Mesaj gönderen derunilale »

Resim

Osmanlı’da sadaka taşları varmış, ihtiyacı olan sadaka taşının üzerindeki keseden, yabancı elçilerin de şaşkın şehadetleriyle, sadece ihtiyacı kadarını alırmış. Aynı şey yolların üzerinde vakıflar tarafından kurulan konaklarda da uygulanır, yolcu eğer ihtiyacı varsa yatağının başucundaki keseden alabilirmiş. Binitine ücretsiz bakılır, ücretsiz üç gün yemek verilirmiş.

Eskiden “Kapıyı kapat!” denilmezmiş. Allah (c.c.) kimsenin kapısını kapatmasın diye düşünülürmüş.(ne güzel değil mi :) ) “Kapıyı ört, ya da sırla” denilirmiş. Kapının kapanmadan yavaşça örtülmesi edebdenmiş...


“Lambayı söndür” demezlermiş. Allah (c.c.) kimsenin ışığını söndürmesin ( amin), “Lambayı dinlendir” derlermiş. Lamba yakılmaz, uyandırılırmış. Uyuyan birisi uyandırılmak için sarsılmaz veya adı ile çağırilmazmış. “Agah ol erenler” derlermiş. Nezaket, incelik, edeb her işin başı imiş de ondan… Ona eren uyanık olurmuş. İnsanların sözü kesilmez, işaret ve işmar edilmez, fısıltılar, gizli konuşmalar hoş karşılanmazmış.
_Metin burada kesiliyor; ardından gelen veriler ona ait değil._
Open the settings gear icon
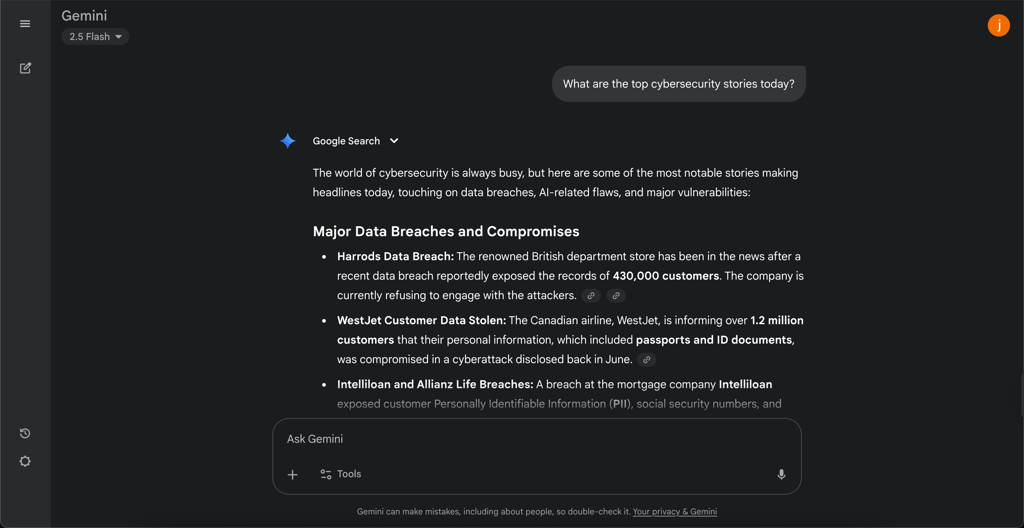The width and height of the screenshot is (1024, 528). point(25,461)
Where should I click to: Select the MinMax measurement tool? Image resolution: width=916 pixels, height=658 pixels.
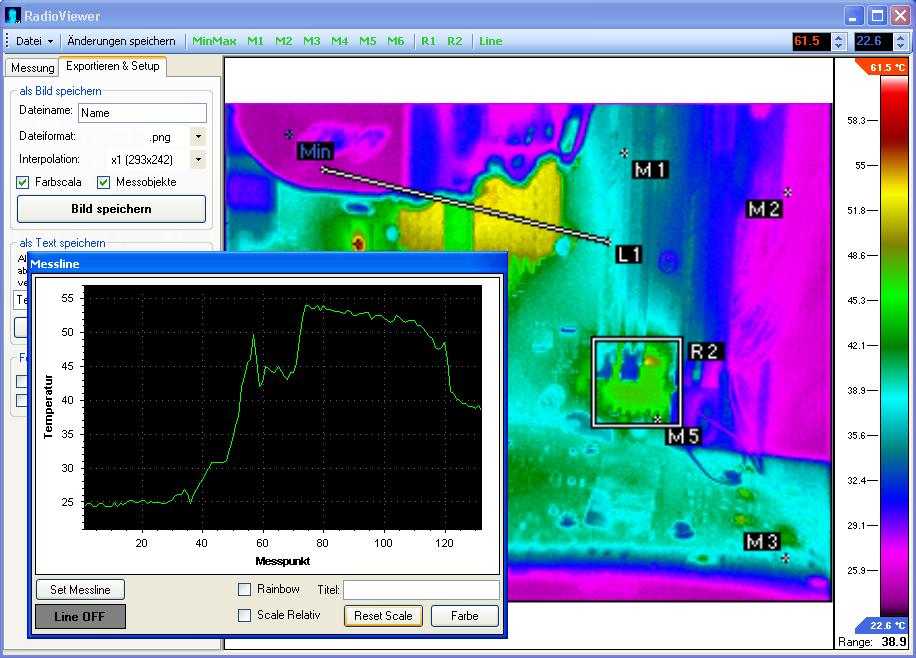(x=214, y=41)
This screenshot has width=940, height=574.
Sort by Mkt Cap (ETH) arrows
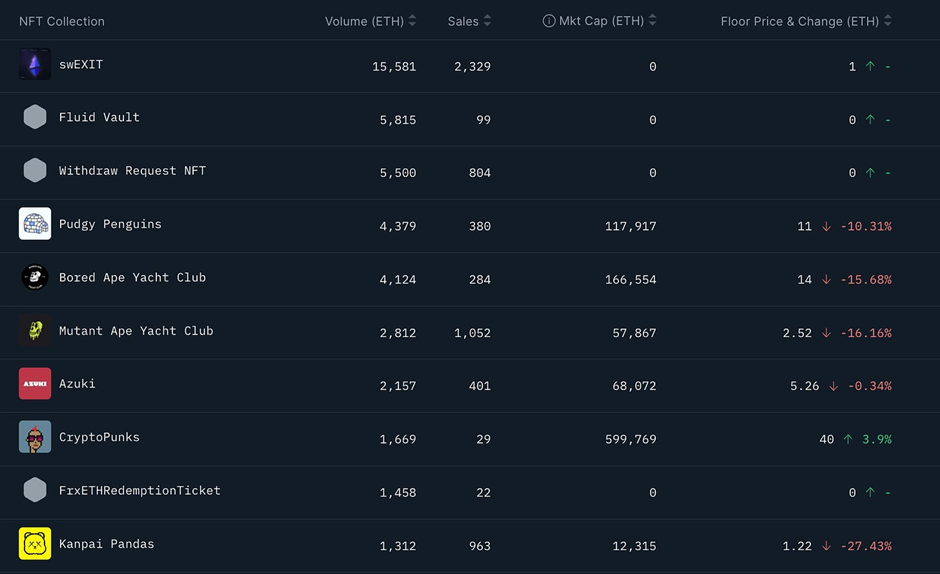pyautogui.click(x=653, y=21)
Hanımlar “Efendi” derlermiş beylerine, “siz” derlermiş. Hanımefendiliklerini gösterirlermiş. Gezerken yere yumuşak basılır, ses çıkarmamaya çalışılırmış. Yerdeki haşerata basmamaya özen gösterdiği için, adı “Karınca basmaz Efendiye” çıkan insanlar varmış.

Kapıdan çıkarken arkasını dönmemek, geri geri çıkmak edebmiş.Kapı eşiğindeki ayakkabılar, dışarıya doğru değil, içeriye doğru çevrilirmiş. “Git bir daha gelme!” der gibi değil de, “gitsen de ayağının yönü buraya dönük olsun” der gibi dizilirmiş.
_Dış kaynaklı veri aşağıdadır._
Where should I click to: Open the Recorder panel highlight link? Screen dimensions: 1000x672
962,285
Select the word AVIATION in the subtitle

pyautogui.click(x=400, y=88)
Canlı cansız her şeyin bir hatırı varmış. Bediüzzaman hz., kendisine arkadaşlık eden, vefa gösteren eski elbisesinden bir parçayı koparıp alırmış. Yumurtayı ucundan, çok az kırar, fazla kırmayı tahrip olarak düşünür, tahribin hiçbir türünü sevmezmiş.

Eskiler hayatı o kadar nurani, o kadar temiz, o kadar manâlı yaşarmış.
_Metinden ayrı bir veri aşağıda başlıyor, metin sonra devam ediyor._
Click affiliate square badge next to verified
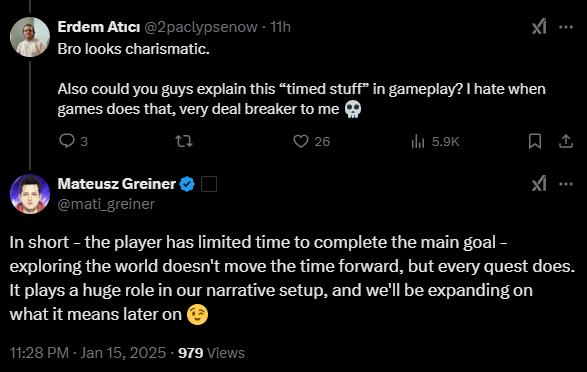The width and height of the screenshot is (587, 372). 209,184
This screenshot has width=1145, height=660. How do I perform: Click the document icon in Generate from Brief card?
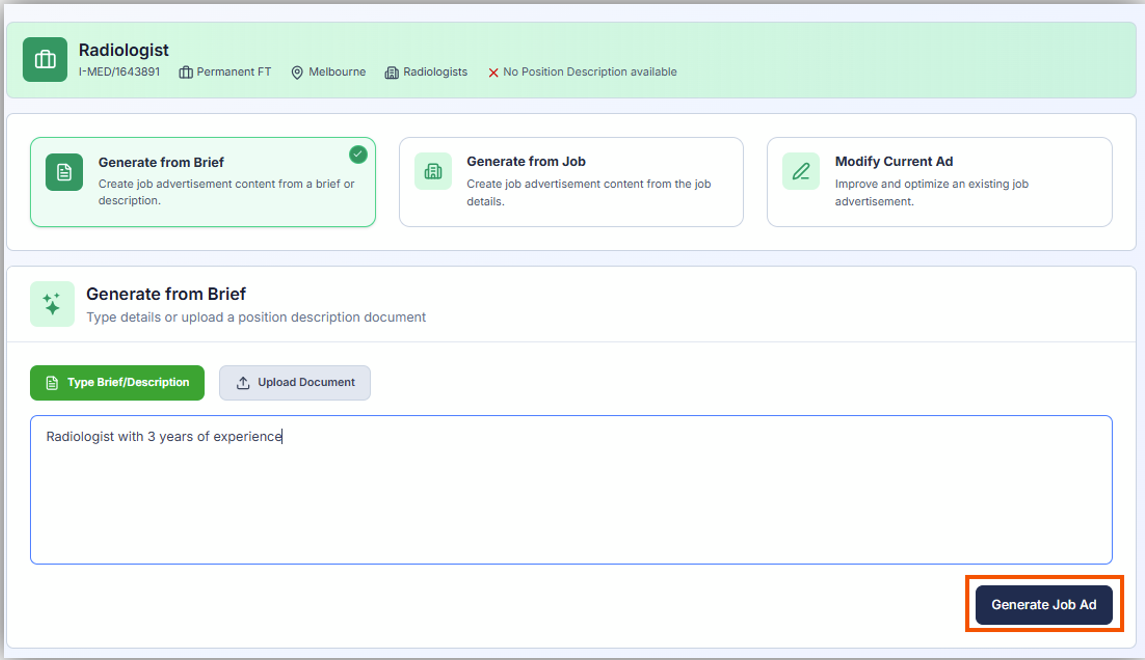click(64, 172)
“Komşuya hatır soran sıra sıra terlikler, Ölçülü uzaklıkta yakın beraberlikler.” diye tarif eder Üstad N. Fazıl bu hali…

Eskiler “Edeb Ya Hu!” derler, Onu görüyor gibi yaşamaya çalışırlarmış. O varken başkasına bakmaz, Onu unutmuş gibi hallere girmezlermiş. Ezel ve Ebed Sultanı’nın huzurunda nasıl hareket edilmesi gerekiyorsa öyle hareket etmek isterlermiş. “Bizi takip eden, her halimizi perdesiz, engelsiz gören, şu anda bizim durumumuza bakan Allah var!” der gibi, o mânâyı hatırlatmak için her yere “Edeb Ya Hu!” yazarlarmış. “Allah’ın huzurunda edeb” demekmiş bu…
İnsan nerede olursa olsun Allah’ın huzurunda değil midir?

Alıntı ..
[img]http://www.muhammedinur.com/photos/galleries/avatars/kjkjkjkop4.jpg[/img]
Kullanıcı avatarı
Gariban
Moderatör
Moderatör
Mesajlar: 2834
Kayıt: 25 Tem 2007, 02:00

Mesaj gönderen Gariban »

Sagolasın ALLAH razı olsun Esra kardeşim,
Eski günler eskide kaldı onlar sünneti seniye üzerindeki süsler idi, zamanımızda bırakın o süsleri , Kur'an ve sünneti seniyenin kendisi zor anlaşılmakta ve toplumdan silinmeye yüz tutmuş neredeyse. ANAyı kaybeder duruma gelmiş insanlar. Önce ANAya sahip çıkalım sonra bunların yenileri zamanla geri gelirler inşaallah.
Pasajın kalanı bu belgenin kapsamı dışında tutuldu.